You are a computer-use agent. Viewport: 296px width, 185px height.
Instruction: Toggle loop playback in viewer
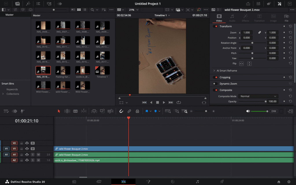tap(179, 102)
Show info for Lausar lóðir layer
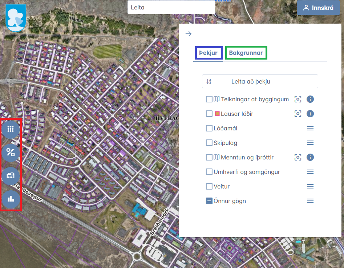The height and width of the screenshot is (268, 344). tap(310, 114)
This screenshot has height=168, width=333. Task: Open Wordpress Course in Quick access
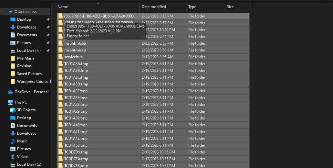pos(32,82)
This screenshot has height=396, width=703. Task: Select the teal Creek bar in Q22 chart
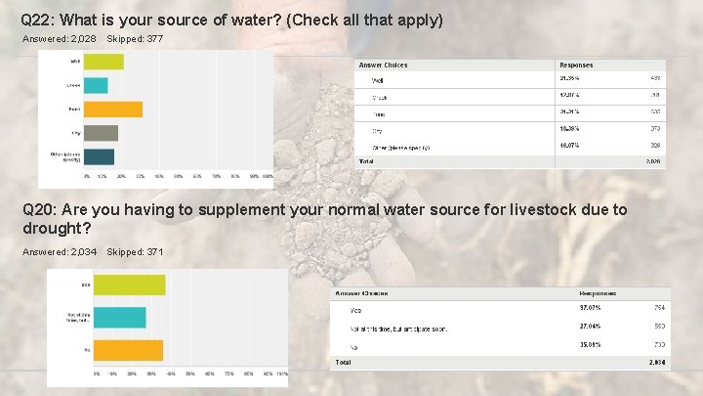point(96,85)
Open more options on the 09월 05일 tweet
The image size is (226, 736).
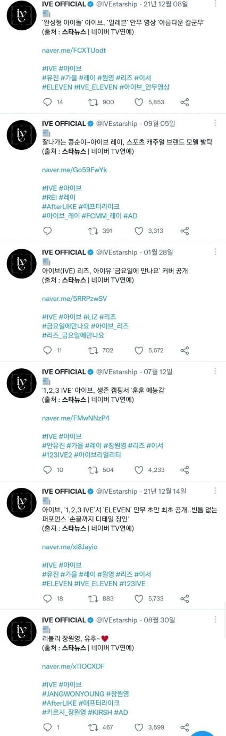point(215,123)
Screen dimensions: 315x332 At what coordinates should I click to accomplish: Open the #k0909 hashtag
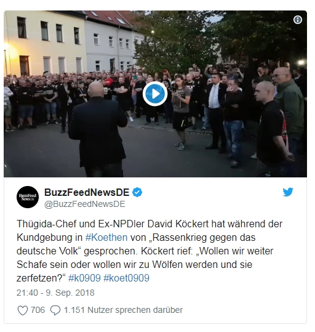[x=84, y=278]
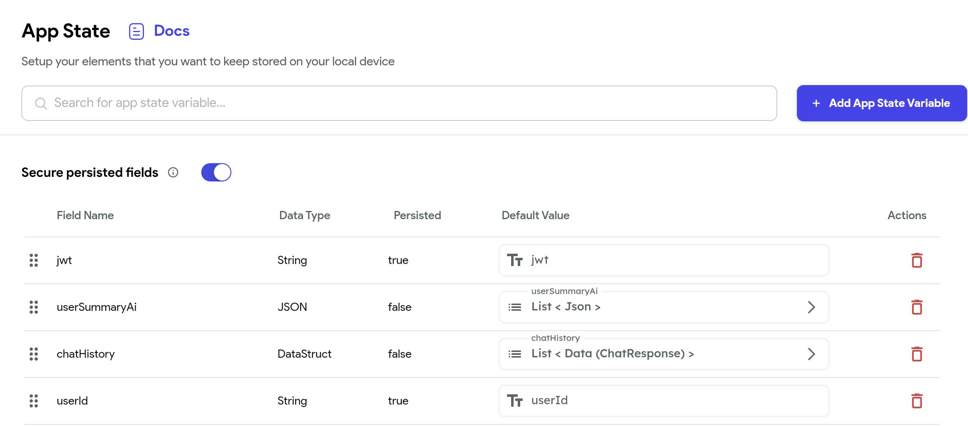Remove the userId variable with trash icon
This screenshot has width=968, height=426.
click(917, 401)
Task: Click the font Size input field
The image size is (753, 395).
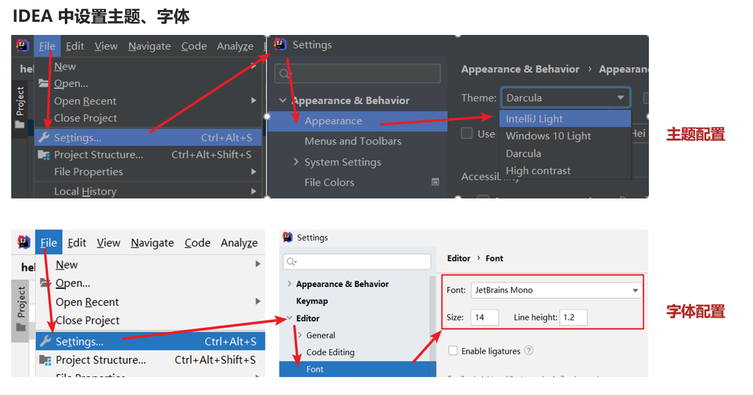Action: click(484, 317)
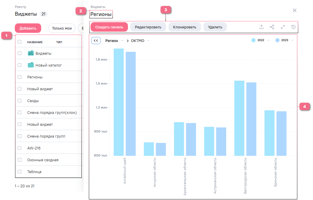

----

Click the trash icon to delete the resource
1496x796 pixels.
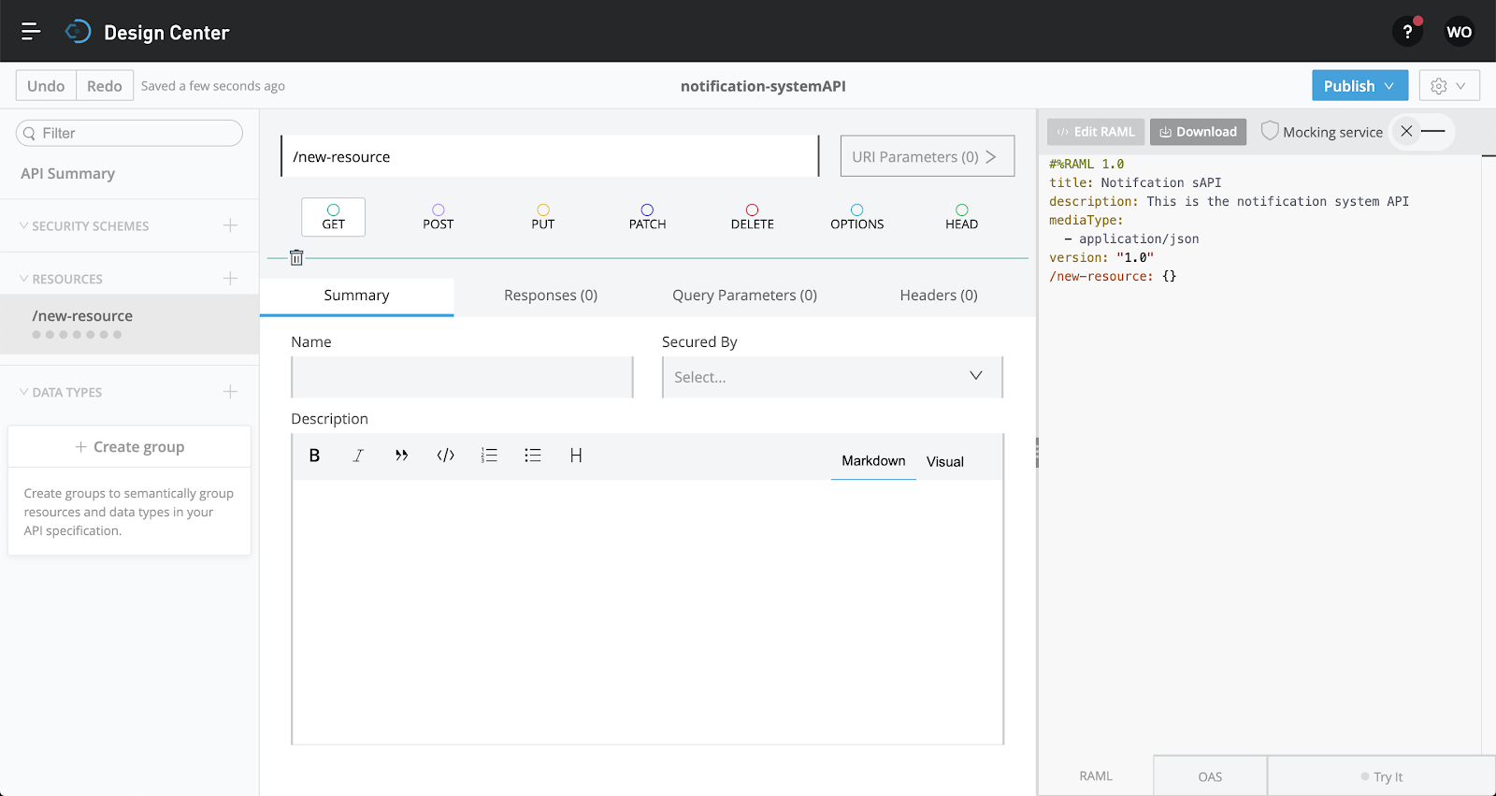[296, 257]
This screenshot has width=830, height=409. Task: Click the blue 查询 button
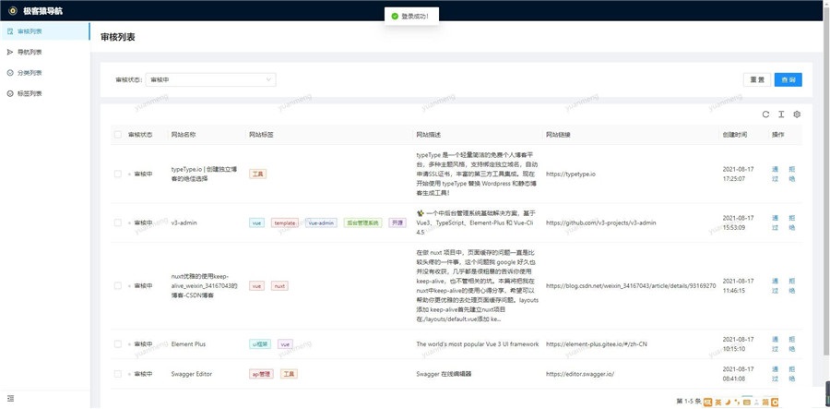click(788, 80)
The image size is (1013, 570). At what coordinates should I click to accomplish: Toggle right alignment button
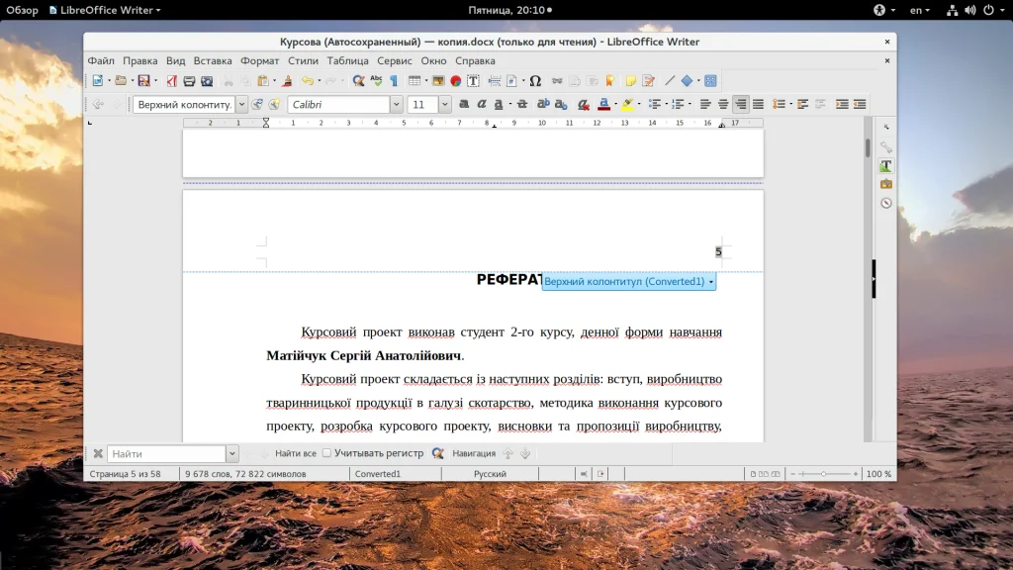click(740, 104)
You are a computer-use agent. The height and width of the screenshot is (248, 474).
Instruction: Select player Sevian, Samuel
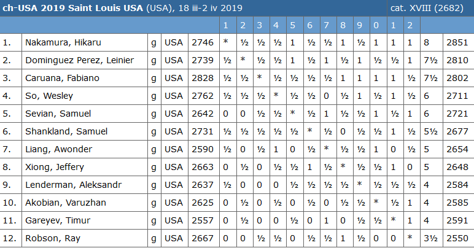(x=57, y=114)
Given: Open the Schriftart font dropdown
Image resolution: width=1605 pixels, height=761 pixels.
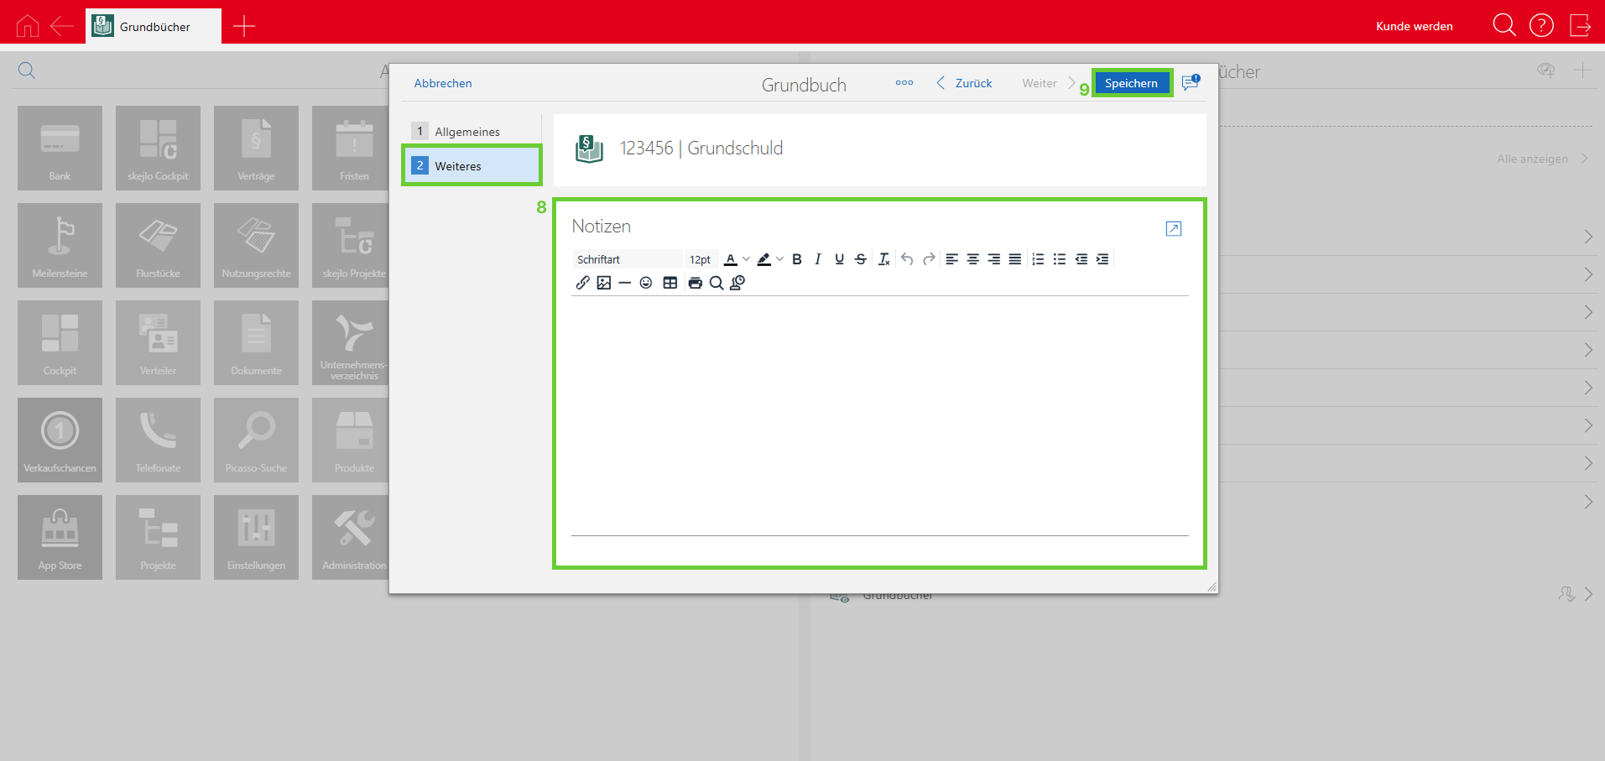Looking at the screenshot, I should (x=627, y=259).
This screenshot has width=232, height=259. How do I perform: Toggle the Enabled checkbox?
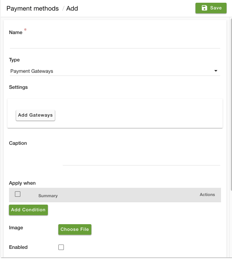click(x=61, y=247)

----

*TASK STATEMENT*
Scan the listing above and copy all lines containing the word "computer".

*RESULT FOR THIS EXERCISE*
You are a computer-use agent. Viewport: 296px width, 185px height.
You are a computer-use agent. The height and width of the screenshot is (248, 474).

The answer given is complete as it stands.